» **Work instruction**
Each entry should be written out again exactly, so that nothing is lost.

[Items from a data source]
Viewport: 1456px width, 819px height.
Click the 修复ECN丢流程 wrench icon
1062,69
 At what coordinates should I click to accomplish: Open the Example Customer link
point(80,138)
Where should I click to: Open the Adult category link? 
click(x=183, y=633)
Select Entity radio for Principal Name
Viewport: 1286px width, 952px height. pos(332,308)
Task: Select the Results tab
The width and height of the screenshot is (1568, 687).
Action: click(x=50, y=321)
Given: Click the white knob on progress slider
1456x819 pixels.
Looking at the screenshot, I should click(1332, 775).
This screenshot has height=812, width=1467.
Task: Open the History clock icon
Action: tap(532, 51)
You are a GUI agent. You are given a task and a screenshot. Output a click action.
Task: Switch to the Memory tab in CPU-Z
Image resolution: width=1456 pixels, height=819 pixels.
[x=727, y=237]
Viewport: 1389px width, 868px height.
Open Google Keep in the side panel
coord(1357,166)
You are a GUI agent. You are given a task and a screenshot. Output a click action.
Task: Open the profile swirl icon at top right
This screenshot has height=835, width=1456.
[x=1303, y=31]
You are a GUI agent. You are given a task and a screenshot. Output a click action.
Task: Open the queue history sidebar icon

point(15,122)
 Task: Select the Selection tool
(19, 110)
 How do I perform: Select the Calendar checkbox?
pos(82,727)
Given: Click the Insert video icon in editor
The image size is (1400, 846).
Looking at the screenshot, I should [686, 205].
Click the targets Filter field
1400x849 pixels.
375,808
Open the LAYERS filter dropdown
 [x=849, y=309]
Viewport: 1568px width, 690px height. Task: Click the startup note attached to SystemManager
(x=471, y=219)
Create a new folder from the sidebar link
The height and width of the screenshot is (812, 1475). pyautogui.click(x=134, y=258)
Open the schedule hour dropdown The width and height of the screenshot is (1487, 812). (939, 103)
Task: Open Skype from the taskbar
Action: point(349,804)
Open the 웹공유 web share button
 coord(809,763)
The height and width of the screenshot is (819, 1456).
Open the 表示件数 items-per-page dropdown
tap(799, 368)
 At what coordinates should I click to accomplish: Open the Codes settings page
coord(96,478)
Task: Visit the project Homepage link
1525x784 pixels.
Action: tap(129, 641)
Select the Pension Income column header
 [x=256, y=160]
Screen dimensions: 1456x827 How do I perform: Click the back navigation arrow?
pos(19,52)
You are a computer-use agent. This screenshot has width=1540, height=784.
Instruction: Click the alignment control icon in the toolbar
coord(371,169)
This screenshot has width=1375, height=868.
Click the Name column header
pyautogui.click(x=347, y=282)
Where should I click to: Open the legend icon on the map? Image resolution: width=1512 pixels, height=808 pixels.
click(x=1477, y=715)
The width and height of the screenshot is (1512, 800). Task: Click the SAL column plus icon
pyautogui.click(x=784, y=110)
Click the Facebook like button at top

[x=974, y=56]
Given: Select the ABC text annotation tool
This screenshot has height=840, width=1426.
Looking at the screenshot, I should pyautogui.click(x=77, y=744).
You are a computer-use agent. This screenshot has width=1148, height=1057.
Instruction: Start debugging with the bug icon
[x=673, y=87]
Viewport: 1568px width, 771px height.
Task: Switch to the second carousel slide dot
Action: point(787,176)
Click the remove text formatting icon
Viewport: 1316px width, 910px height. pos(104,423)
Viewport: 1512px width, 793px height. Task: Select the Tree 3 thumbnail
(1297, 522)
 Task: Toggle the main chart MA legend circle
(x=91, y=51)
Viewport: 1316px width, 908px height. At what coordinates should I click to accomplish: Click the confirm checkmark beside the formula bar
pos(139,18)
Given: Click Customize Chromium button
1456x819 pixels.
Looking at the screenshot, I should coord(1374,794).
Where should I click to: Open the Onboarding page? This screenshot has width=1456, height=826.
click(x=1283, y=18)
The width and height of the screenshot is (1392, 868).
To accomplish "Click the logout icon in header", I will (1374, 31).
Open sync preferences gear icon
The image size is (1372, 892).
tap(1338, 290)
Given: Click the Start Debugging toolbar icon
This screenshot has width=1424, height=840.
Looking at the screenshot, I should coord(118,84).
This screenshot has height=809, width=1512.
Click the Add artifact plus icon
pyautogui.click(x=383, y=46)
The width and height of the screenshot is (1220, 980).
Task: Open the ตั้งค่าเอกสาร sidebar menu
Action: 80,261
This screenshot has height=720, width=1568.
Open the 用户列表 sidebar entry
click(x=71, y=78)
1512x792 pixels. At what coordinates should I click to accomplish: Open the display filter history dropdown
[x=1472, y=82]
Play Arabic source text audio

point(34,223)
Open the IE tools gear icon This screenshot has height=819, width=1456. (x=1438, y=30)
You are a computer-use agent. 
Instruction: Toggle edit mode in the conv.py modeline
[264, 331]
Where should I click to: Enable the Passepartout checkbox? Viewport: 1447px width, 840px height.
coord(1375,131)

» **Answer box**
Viewport: 1456px width, 819px height.
Click the 修复ECN丢流程 wrench icon
1062,69
 At what coordinates should I click to accomplish: Open the Example Customer link
point(80,138)
Where should I click to: Open the Adult category link? 
click(x=183, y=633)
Select Entity radio for Principal Name
Viewport: 1286px width, 952px height. pos(332,308)
Task: Select the Results tab
The width and height of the screenshot is (1568, 687).
Action: click(x=50, y=321)
Given: Click the white knob on progress slider
1456x819 pixels.
Looking at the screenshot, I should click(1332, 775).
This screenshot has height=812, width=1467.
Task: Open the History clock icon
Action: tap(532, 51)
You are a GUI agent. You are given a task and a screenshot. Output a click action.
Task: Switch to the Memory tab in CPU-Z
Image resolution: width=1456 pixels, height=819 pixels.
[x=727, y=237]
Viewport: 1389px width, 868px height.
Open Google Keep in the side panel
coord(1357,166)
You are a GUI agent. You are given a task and a screenshot. Output a click action.
Task: Open the profile swirl icon at top right
This screenshot has height=835, width=1456.
[x=1303, y=31]
You are a GUI agent. You are given a task and a screenshot. Output a click action.
Task: Open the queue history sidebar icon

point(15,122)
 Task: Select the Selection tool
(19, 110)
 How do I perform: Select the Calendar checkbox?
pos(82,727)
Given: Click the Insert video icon in editor
The image size is (1400, 846).
Looking at the screenshot, I should [686, 205].
Click the targets Filter field
1400x849 pixels.
375,808
Open the LAYERS filter dropdown
 [x=849, y=309]
Viewport: 1568px width, 690px height. Task: Click the startup note attached to SystemManager
(x=471, y=219)
Create a new folder from the sidebar link
The height and width of the screenshot is (812, 1475). pyautogui.click(x=134, y=258)
Open the schedule hour dropdown The width and height of the screenshot is (1487, 812). (939, 103)
Task: Open Skype from the taskbar
Action: point(349,804)
Open the 웹공유 web share button
 coord(809,763)
The height and width of the screenshot is (819, 1456).
Open the 表示件数 items-per-page dropdown
tap(799, 368)
 At what coordinates should I click to accomplish: Open the Codes settings page
coord(96,478)
Task: Visit the project Homepage link
1525x784 pixels.
Action: tap(129, 641)
Select the Pension Income column header
 [x=256, y=160]
Screen dimensions: 1456x827 How do I perform: Click the back navigation arrow?
pos(19,52)
You are a computer-use agent. This screenshot has width=1540, height=784.
Instruction: Click the alignment control icon in the toolbar
coord(371,169)
This screenshot has width=1375, height=868.
Click the Name column header
pyautogui.click(x=347, y=282)
Where should I click to: Open the legend icon on the map? Image resolution: width=1512 pixels, height=808 pixels.
click(x=1477, y=715)
The width and height of the screenshot is (1512, 800). Task: Click the SAL column plus icon
pyautogui.click(x=784, y=110)
Click the Facebook like button at top

[x=974, y=56]
Given: Select the ABC text annotation tool
This screenshot has height=840, width=1426.
Looking at the screenshot, I should pyautogui.click(x=77, y=744).
You are a computer-use agent. This screenshot has width=1148, height=1057.
Instruction: Start debugging with the bug icon
[x=673, y=87]
Viewport: 1568px width, 771px height.
Task: Switch to the second carousel slide dot
Action: point(787,176)
Click the remove text formatting icon
Viewport: 1316px width, 910px height. pos(104,423)
Viewport: 1512px width, 793px height. Task: Select the Tree 3 thumbnail
(1297, 522)
 Task: Toggle the main chart MA legend circle
(x=91, y=51)
Viewport: 1316px width, 908px height. At what coordinates should I click to accomplish: Click the confirm checkmark beside the formula bar
pos(139,18)
Given: Click Customize Chromium button
1456x819 pixels.
Looking at the screenshot, I should coord(1374,794).
Where should I click to: Open the Onboarding page? This screenshot has width=1456, height=826.
click(x=1283, y=18)
The width and height of the screenshot is (1392, 868).
To accomplish "Click the logout icon in header", I will (1374, 31).
Open sync preferences gear icon
The image size is (1372, 892).
tap(1338, 290)
Given: Click the Start Debugging toolbar icon
This screenshot has width=1424, height=840.
Looking at the screenshot, I should coord(118,84).
This screenshot has height=809, width=1512.
Click the Add artifact plus icon
pyautogui.click(x=383, y=46)
The width and height of the screenshot is (1220, 980).
Task: Open the ตั้งค่าเอกสาร sidebar menu
Action: 80,261
This screenshot has height=720, width=1568.
Open the 用户列表 sidebar entry
click(x=71, y=78)
1512x792 pixels. At what coordinates should I click to accomplish: Open the display filter history dropdown
[x=1472, y=82]
Play Arabic source text audio

point(34,223)
Open the IE tools gear icon This screenshot has height=819, width=1456. (x=1438, y=30)
You are a computer-use agent. 
Instruction: Toggle edit mode in the conv.py modeline
[264, 331]
Where should I click to: Enable the Passepartout checkbox? Viewport: 1447px width, 840px height.
coord(1375,131)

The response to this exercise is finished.